### Action item
Repeat exactly the lines of the records below, starting at the line containing "You are a GUI" and ending at the line containing "This screenshot has height=531, width=597.". Leave the pictures out.

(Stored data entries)
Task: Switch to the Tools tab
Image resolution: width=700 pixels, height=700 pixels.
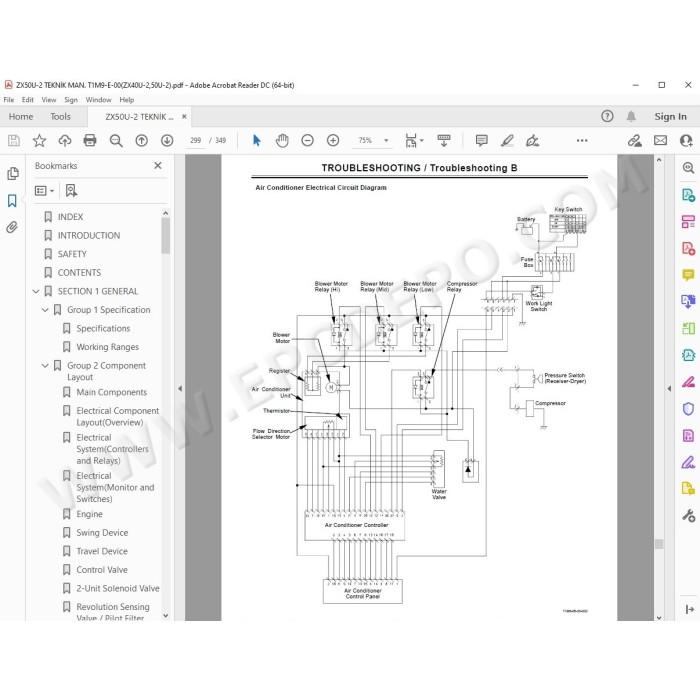Action: click(x=60, y=117)
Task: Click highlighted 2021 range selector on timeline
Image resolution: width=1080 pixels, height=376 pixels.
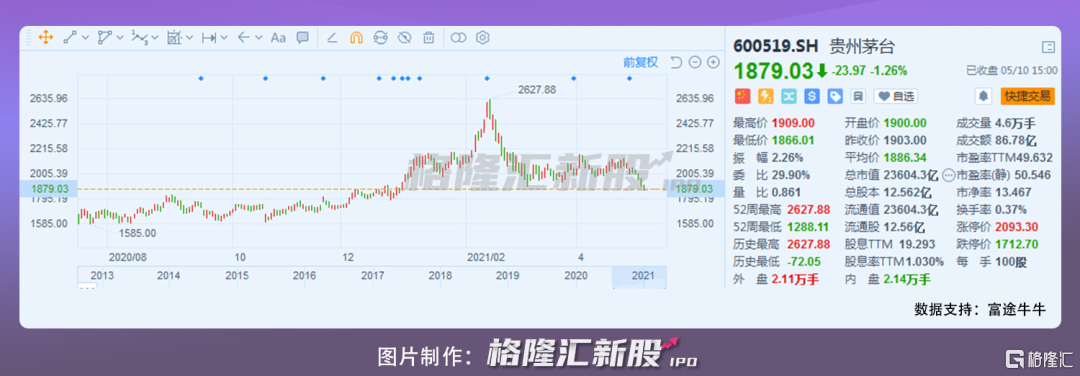Action: tap(640, 275)
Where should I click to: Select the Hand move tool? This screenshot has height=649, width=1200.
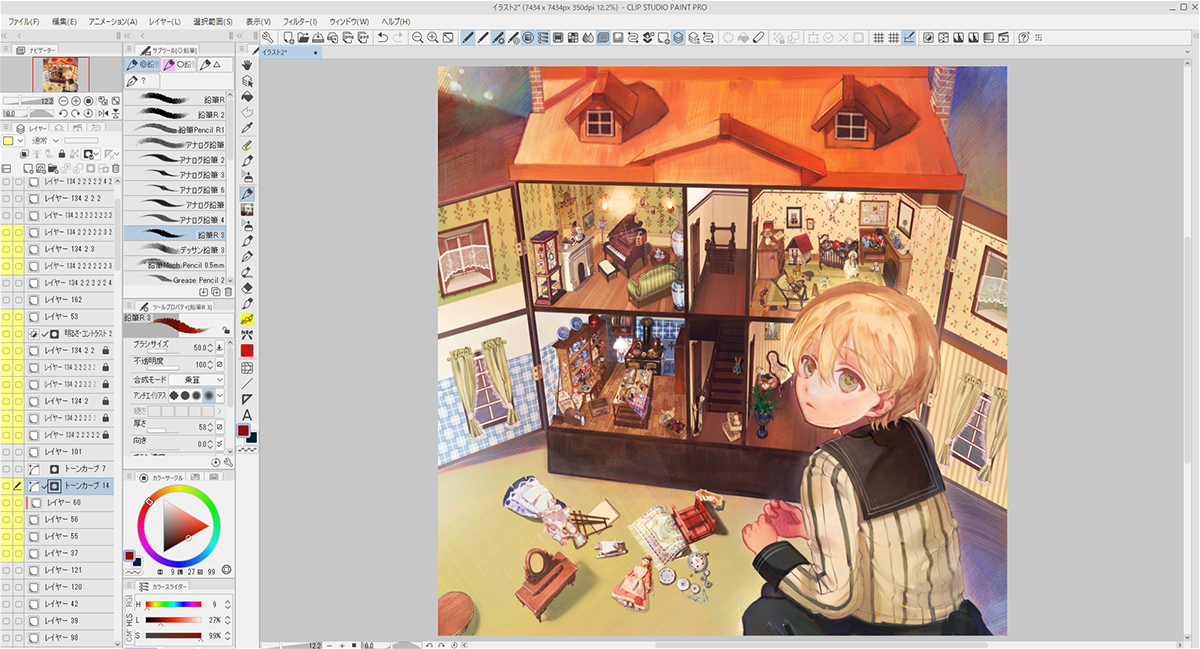pyautogui.click(x=247, y=66)
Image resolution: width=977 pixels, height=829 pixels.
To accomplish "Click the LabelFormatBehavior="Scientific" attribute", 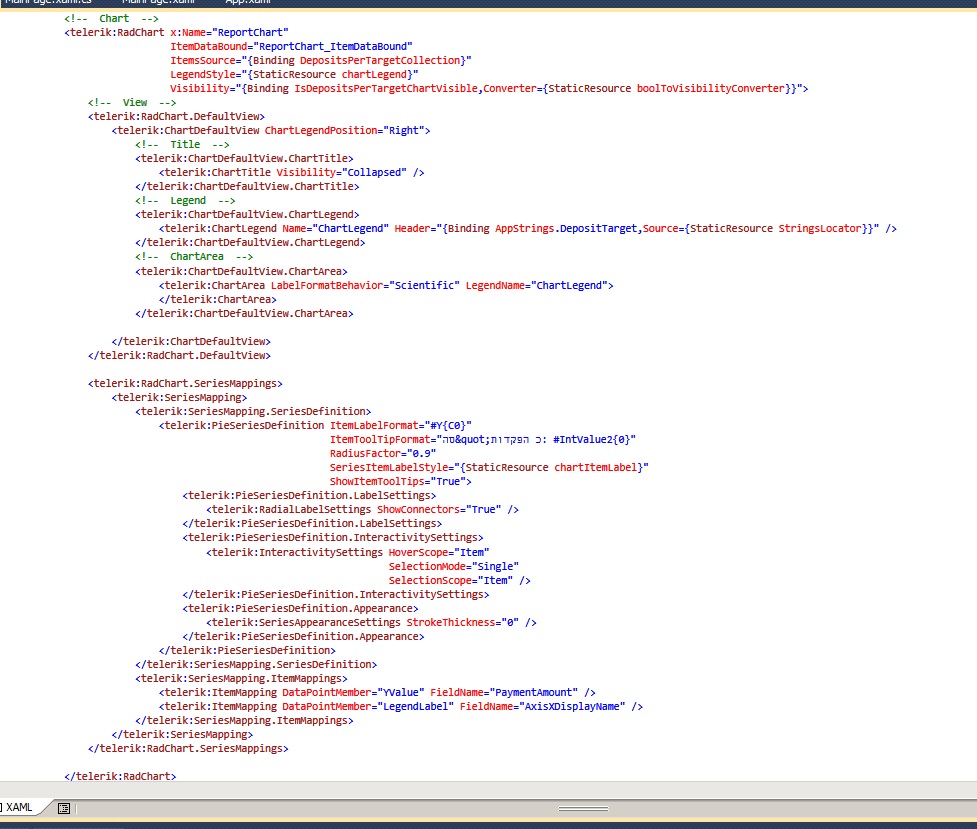I will pos(365,285).
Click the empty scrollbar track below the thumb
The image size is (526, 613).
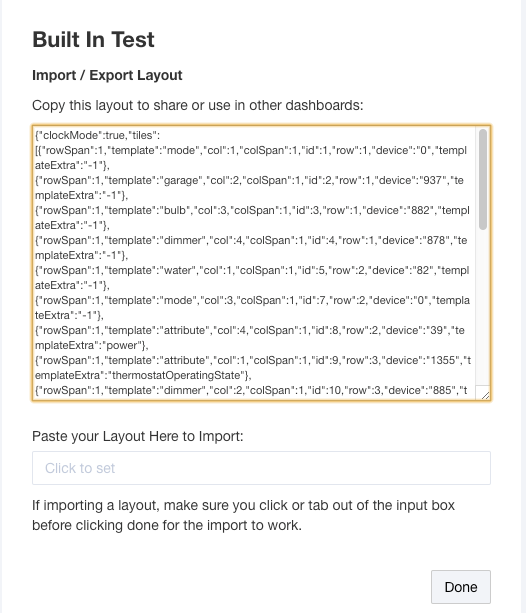[x=483, y=309]
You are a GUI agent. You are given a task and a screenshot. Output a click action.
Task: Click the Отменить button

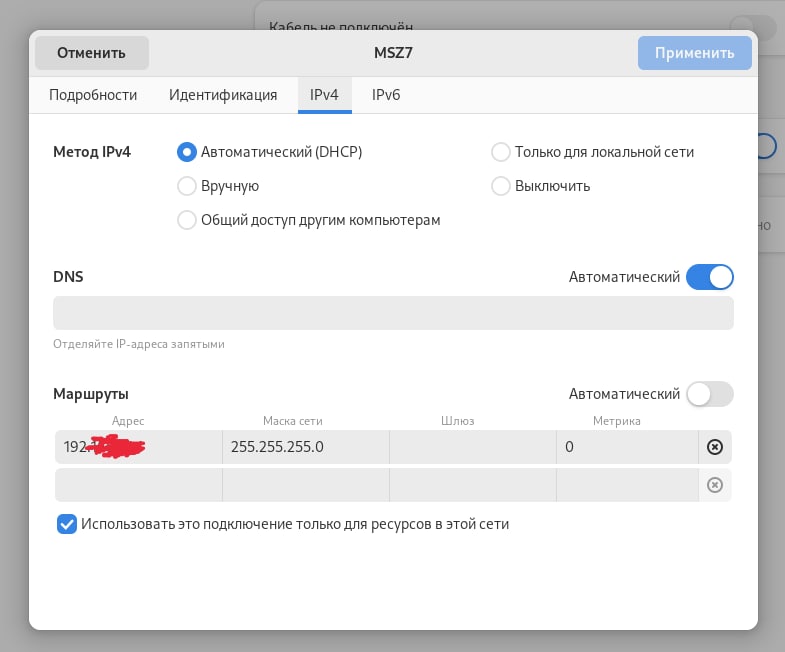(x=91, y=53)
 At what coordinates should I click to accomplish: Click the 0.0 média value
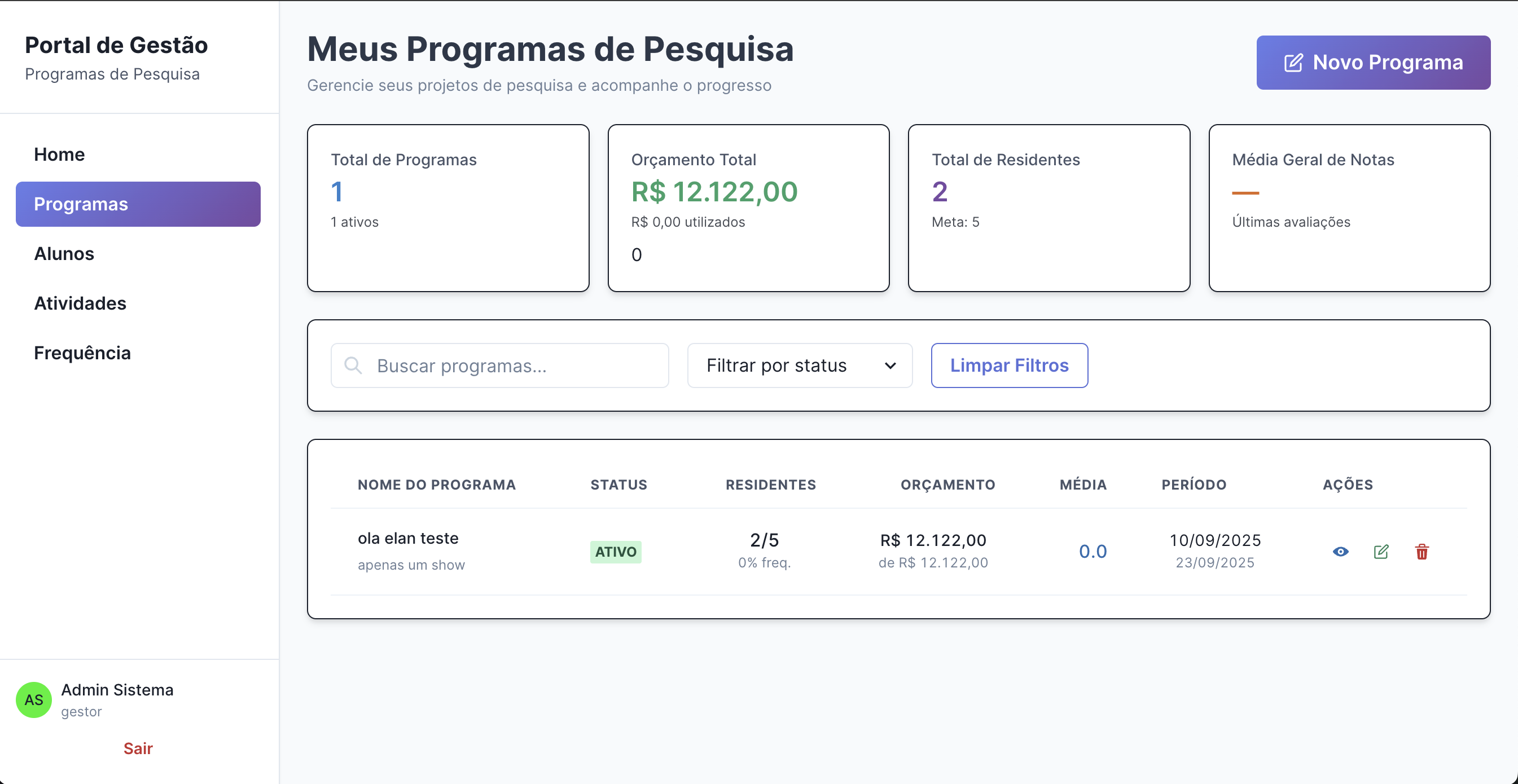[x=1093, y=551]
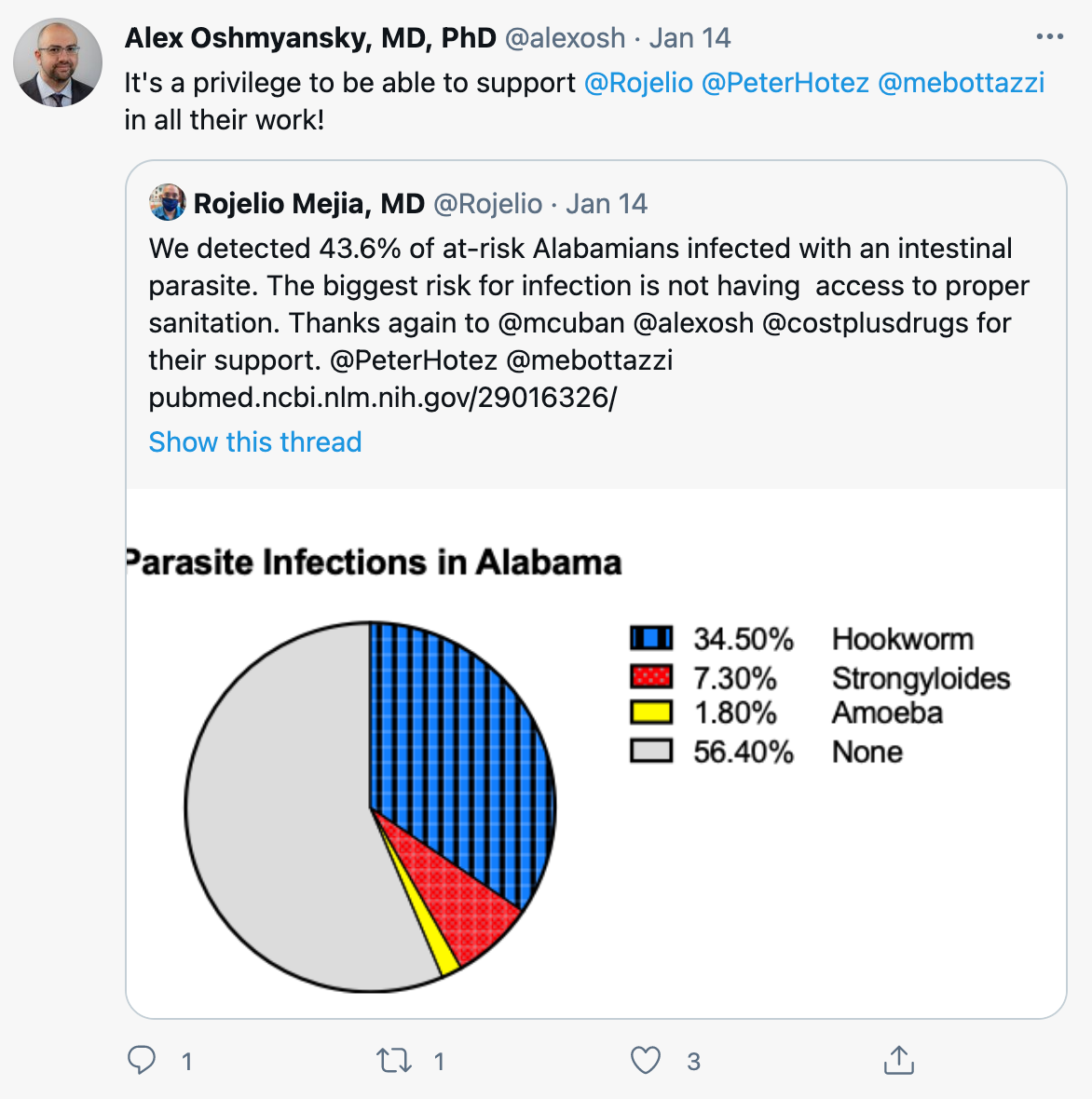Click the reply speech bubble icon

(x=142, y=1060)
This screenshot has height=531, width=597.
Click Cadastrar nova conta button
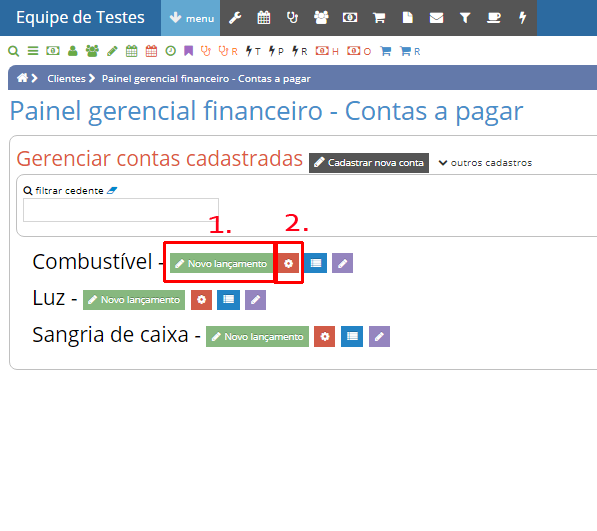(x=369, y=163)
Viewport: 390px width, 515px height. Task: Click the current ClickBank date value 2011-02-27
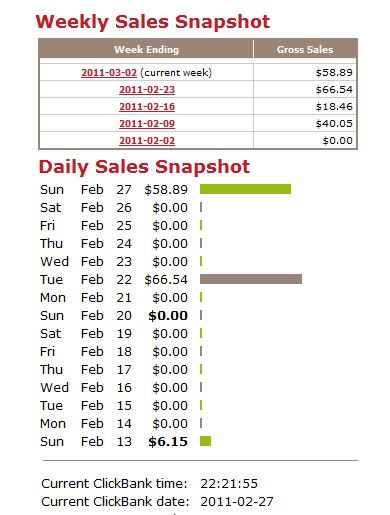[237, 501]
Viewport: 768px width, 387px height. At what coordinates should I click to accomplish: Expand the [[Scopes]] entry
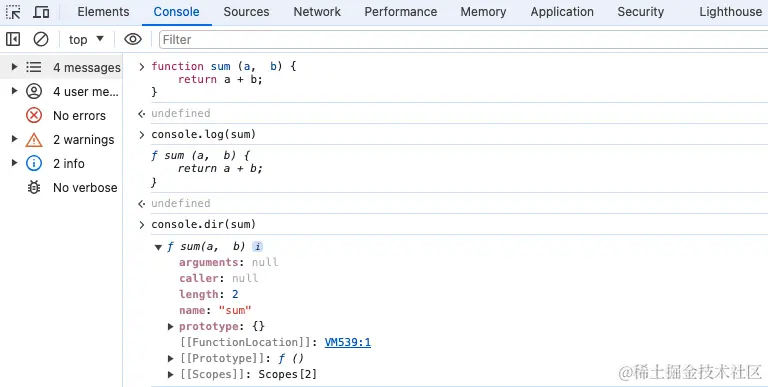pos(170,374)
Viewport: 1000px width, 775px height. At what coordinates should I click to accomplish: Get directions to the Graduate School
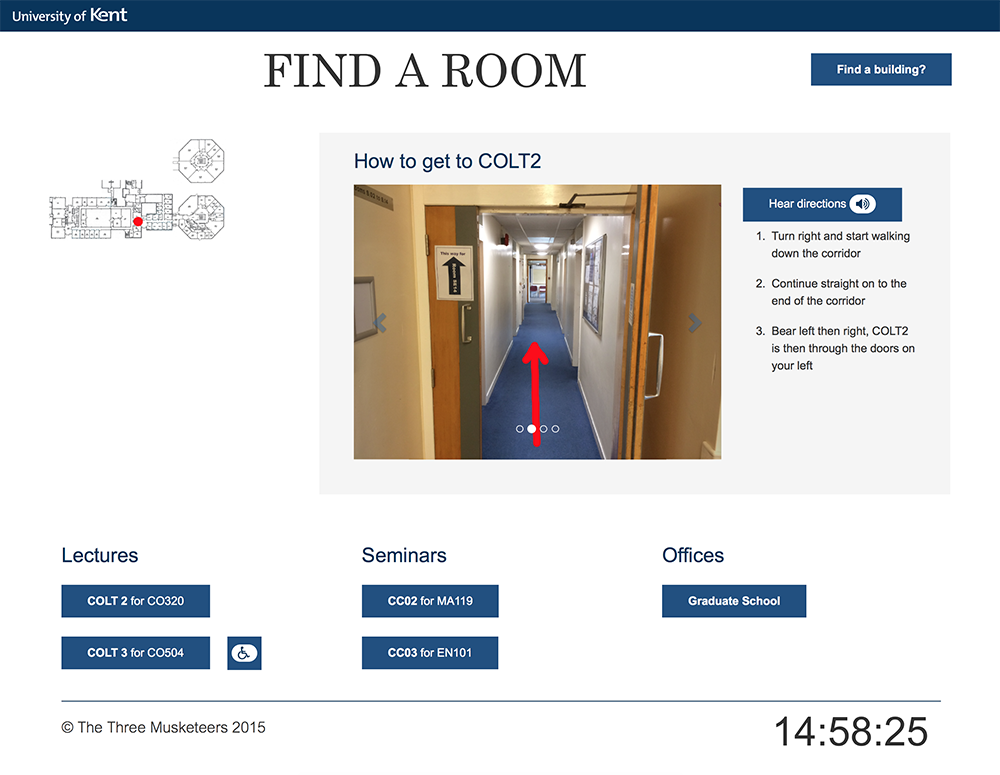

### Response for this exercise
You are a GUI agent. You are given a task and a screenshot. Output a click action.
Task: Click the Отменить button

(x=91, y=53)
 At what coordinates should I click to accomplish: Click the 0.0 média value
[x=1093, y=551]
Click the reply speech bubble icon

(x=142, y=1060)
This screenshot has height=531, width=597.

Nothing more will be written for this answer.